Am I past the point of no return?

Started by qwert5479, January 27, 2016, 09:06:17 PM

qwert5479

I was just about to hit the "Declare Bankruptcy" button and I just couldn't do it....I know that it's probably a losing cause, but it seems like I still have a lot of time left to try and make a change....I just don't know if it would be worth messing with.

Could some of you more experienced guys look at my airline and tell me if I should pull the plug?

Here's some of the highlights-

Headquarters is at Tokyo Haneda, with a 2nd base at Sapporo.  Haneda business looks good on paper, but it's about 30% of what it once was.  I've seen a drastic reduction in ticket sales in the past 3-ish game months.  I believe this is due to several factors, I opened (and abandoned) a long-haul base at Narita, leased $28M/month in new planes (2-A380s, 2-777-200ERs, and 6 737-700ER) to fly from Narita, all on 5 year contracts that I can't terminate yet.  I have the 777s in storage but the others are now flying domestic routes.

Before the Narita expansion (8 weeks ago in game time), I was seeing $50M+ in sales every month, with about $20M in expenses.....Now I'm bringing in only $35M a week with $35M in expenses.  I do own 2 planes, a 737-900 that's worth around $64M and a 767-200 that's valued at $56M.  I've terminated the leases of every plane I could that's not turning a profit.....but those 10 new planes mentioned above that are on long-term leases are stuck in my hangar.  I currently have $203M in cash, and not a whole lot of credit....I could probably get a loan of $100M if I really needed to....if I used my planes as collateral. 

Is it possible to suffer such a decline and still turn it around and get back up to those $20M/week profit levels?  Would I be better off to just start over? 


DanPavlovic

In my humble opinion, the answer to your question is yes, you can still turn things around. The problem that you have/had is that you invested in some wrong birds for LH. Not that there is anything wrong with the planes as such but for the size airline that you are they are wrong. You needed to build up a solid base with SH before you went LH. The A380, 747D and 777 that you have are okeish, except for the 747D. If I was you I would get rid of them and get back to basics and invest in SH planes to build back. You have to many fleets at the moment. You should have 20+ of a model before investing in new fleets and even then b careful to keep it to as few fleets as possible due to the penalties you get when have you more then 3.

The 747D is a killer of airlines, great capacity, but any player with 3 x 737's or A318/19/20/21 etc. will take more of the market share then one mega plane. There are some airports that can support a plane like this but in this game I would never recommend it. 
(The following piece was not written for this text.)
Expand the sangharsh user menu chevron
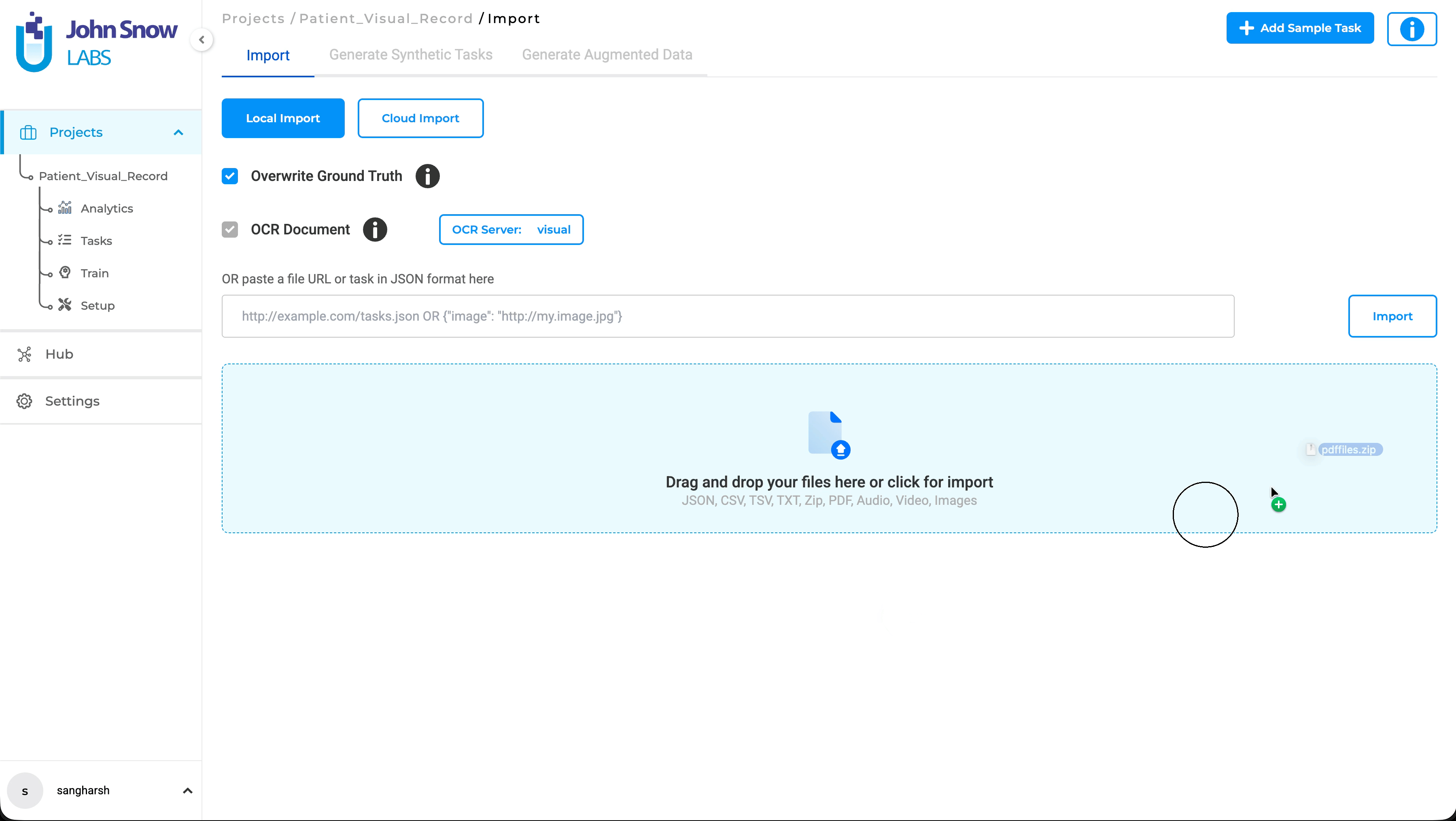 (188, 791)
If you go for LH you have to do it with a vengeance, 20 + planes and only pick one fleet to start with. The 777 in my opinion is great buy so is the 767 for routes that are under 5,000nm.

2nd base??? Way to early for that. You need a solid base before moving to other bases. And unless you decided to heavily invest in planes for the 2nd base then you need to close it down asap as its probably burning cash.
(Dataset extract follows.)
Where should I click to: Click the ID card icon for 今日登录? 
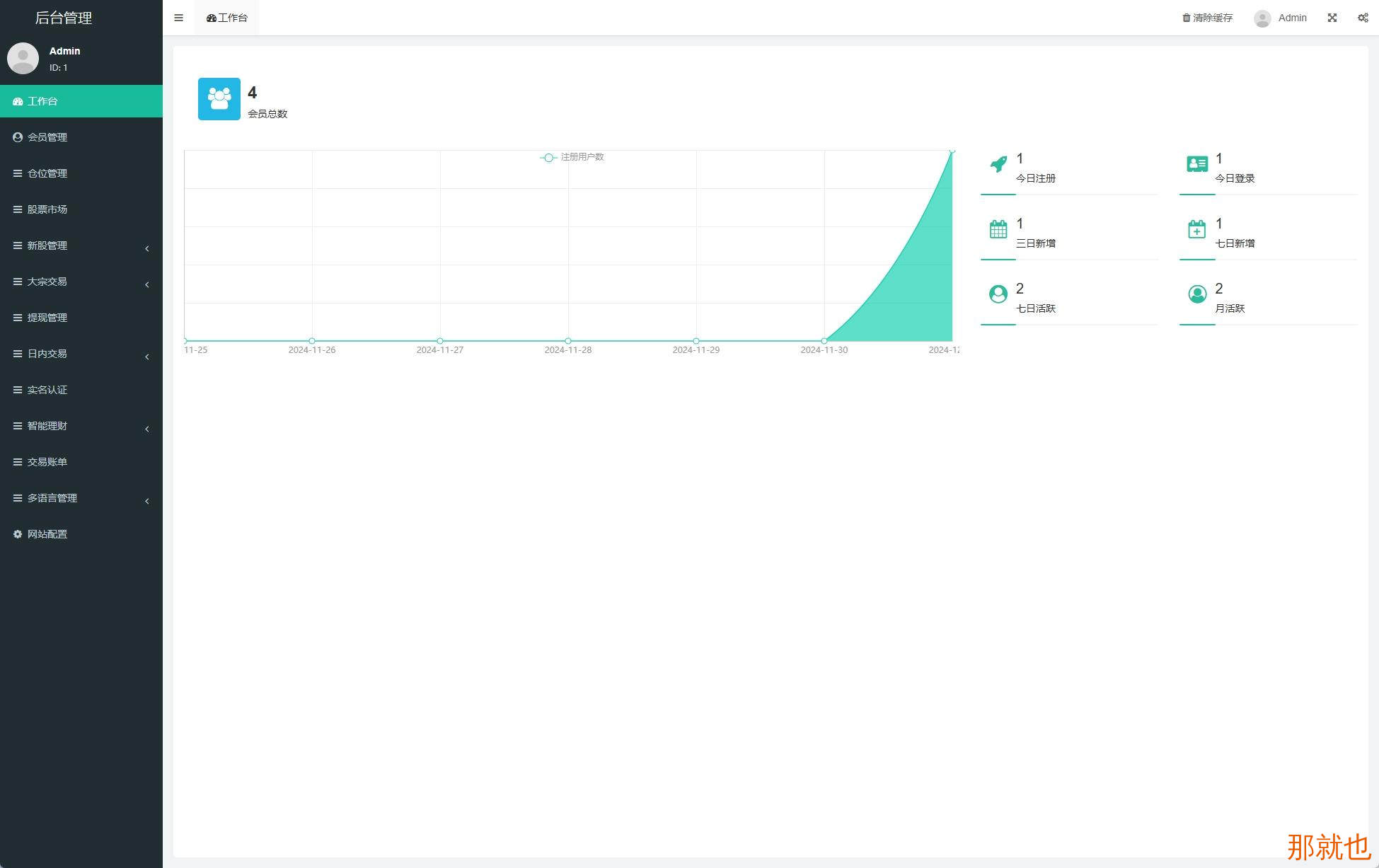(x=1197, y=165)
Anyway, I bought your 767 to help out so that you don't have to start from scratch.

Dan

qwert5479

#2
I had a very solid short-haul business before I expanded.   I don't think that's where I went wrong....it was buying those 777 and A380s, and then giving up & closing the base too soon without giving it a chance.  The 747-400D were consistently profiting $3M per week, and I had 6 of them doing that.  I don't see how they are such a terrible choice.  When you're at a busy airport like Haneda where slots are $800k-$1M, I don't think a trio of 737s would be the better choice when you've got 95% LF on the 747.  I even had two of them that I configured with 200 Business class seats and even those stayed at 95%.  I was profiting $300k for a 1.5 hour flight.   I can see how they can be killers when you're not filling them, but they were the reason I was doing so well until I blew it all up. 

I know I have too many fleets but I'm not sure how to get out of that.....that's pretty much my main problem.  I'm locked into long leases on the 777s, A380s, 737-700ERs, and my entire CRJ fleet.  Even if I could terminate the leases and get rid of them, it would cost pretty much every bit of money I have.